## Assigned task
With the pictures left out, write out exactly the lines of the listing below that run from the line with "The image size is (1189, 475)." through the line with "Task: Click the Irvine, California".
☆ ☆ ☆ ☆ ☆
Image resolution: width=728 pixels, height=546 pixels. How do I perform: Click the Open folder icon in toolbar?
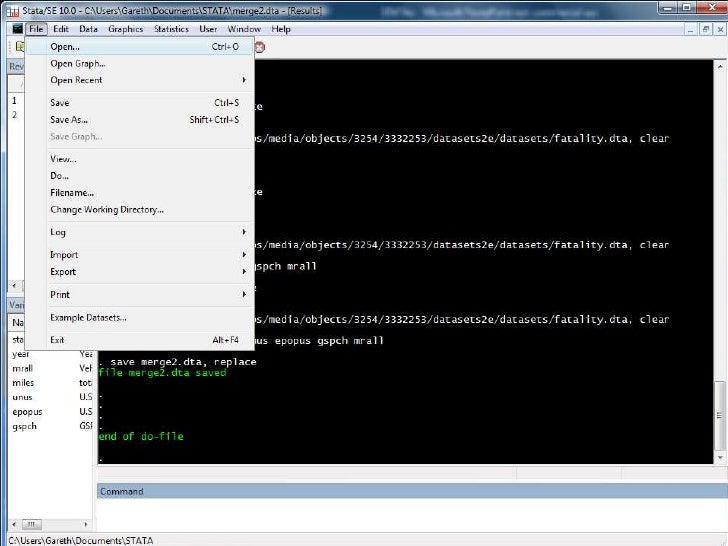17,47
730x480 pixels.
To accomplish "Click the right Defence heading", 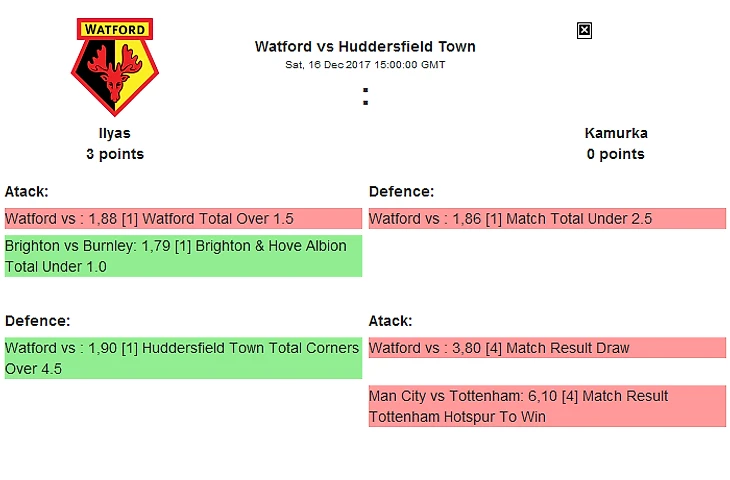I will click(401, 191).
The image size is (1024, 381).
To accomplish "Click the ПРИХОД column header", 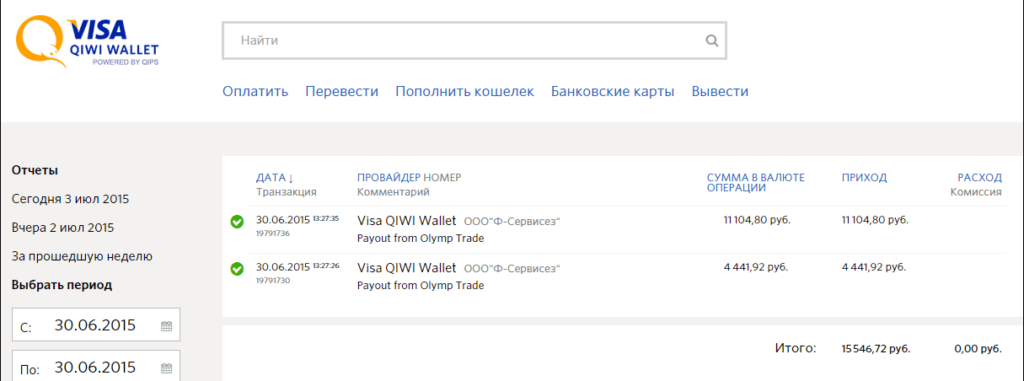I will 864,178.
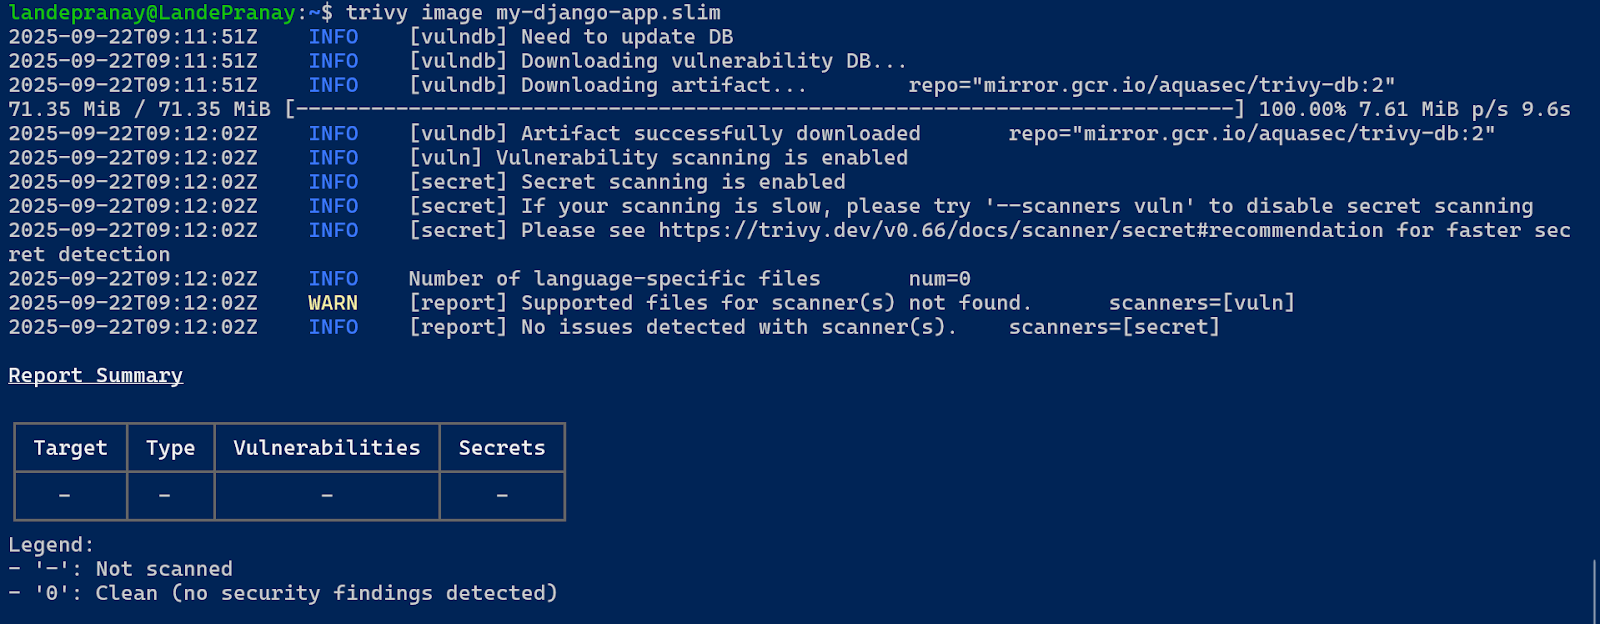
☆ ☆ ☆ ☆ ☆
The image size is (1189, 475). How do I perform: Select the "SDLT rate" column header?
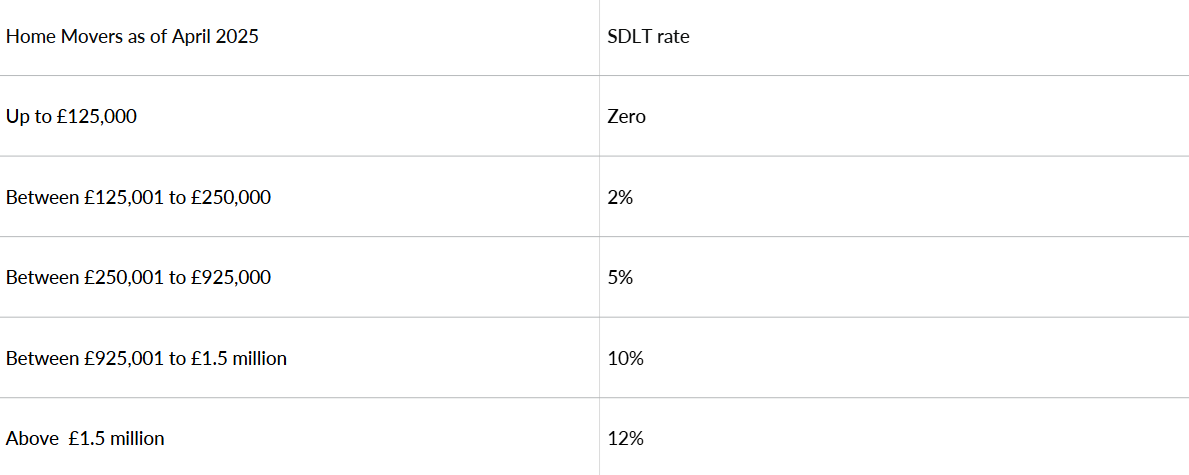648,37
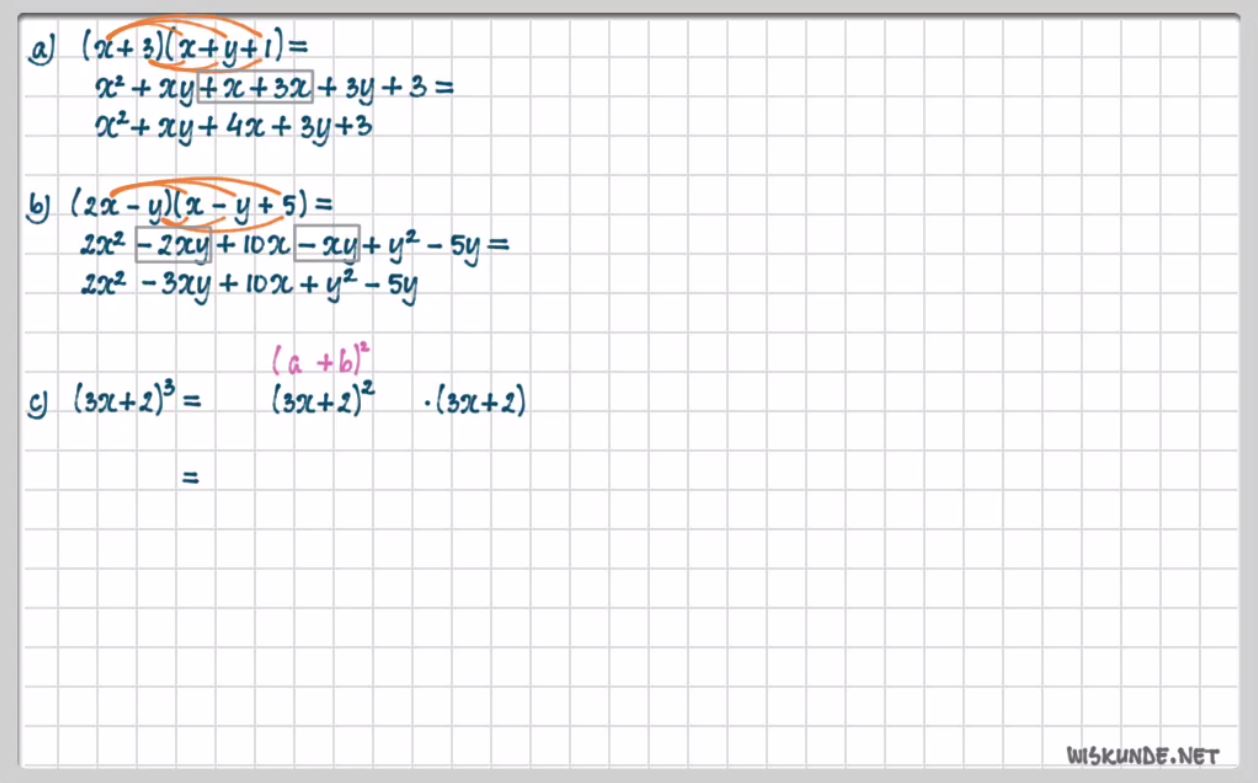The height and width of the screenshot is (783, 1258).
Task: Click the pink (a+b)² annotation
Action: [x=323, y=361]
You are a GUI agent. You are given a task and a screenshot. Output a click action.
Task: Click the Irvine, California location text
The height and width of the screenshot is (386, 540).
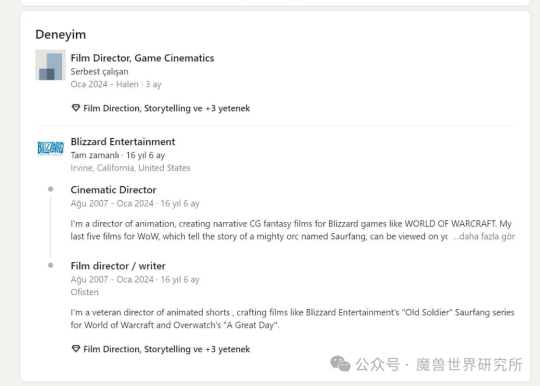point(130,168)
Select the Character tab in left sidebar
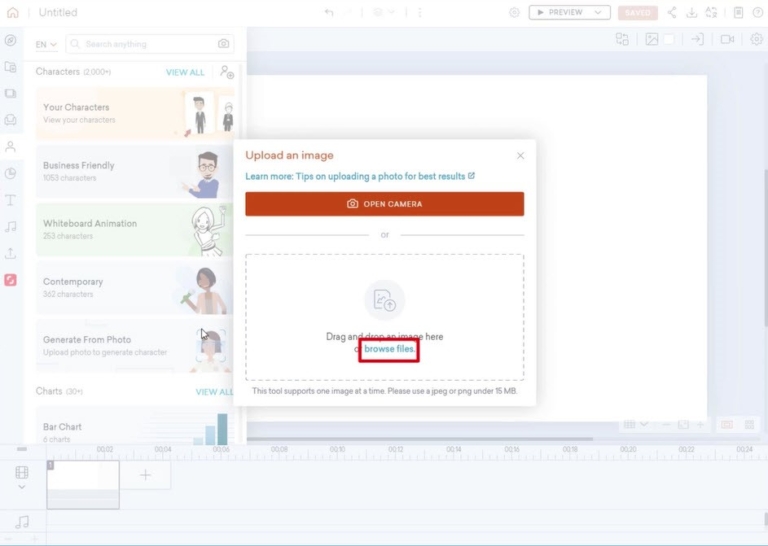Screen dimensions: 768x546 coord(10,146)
☆ ☆ ☆ ☆ ☆
## Response
The image size is (1189, 475). How do I perform: Select the "SDLT rate" column header?
648,37
The height and width of the screenshot is (783, 1258).
Task: Click the pink (a+b)² annotation
Action: [x=323, y=361]
You are a GUI agent. You are given a task and a screenshot. Output a click action.
Task: Click the Irvine, California location text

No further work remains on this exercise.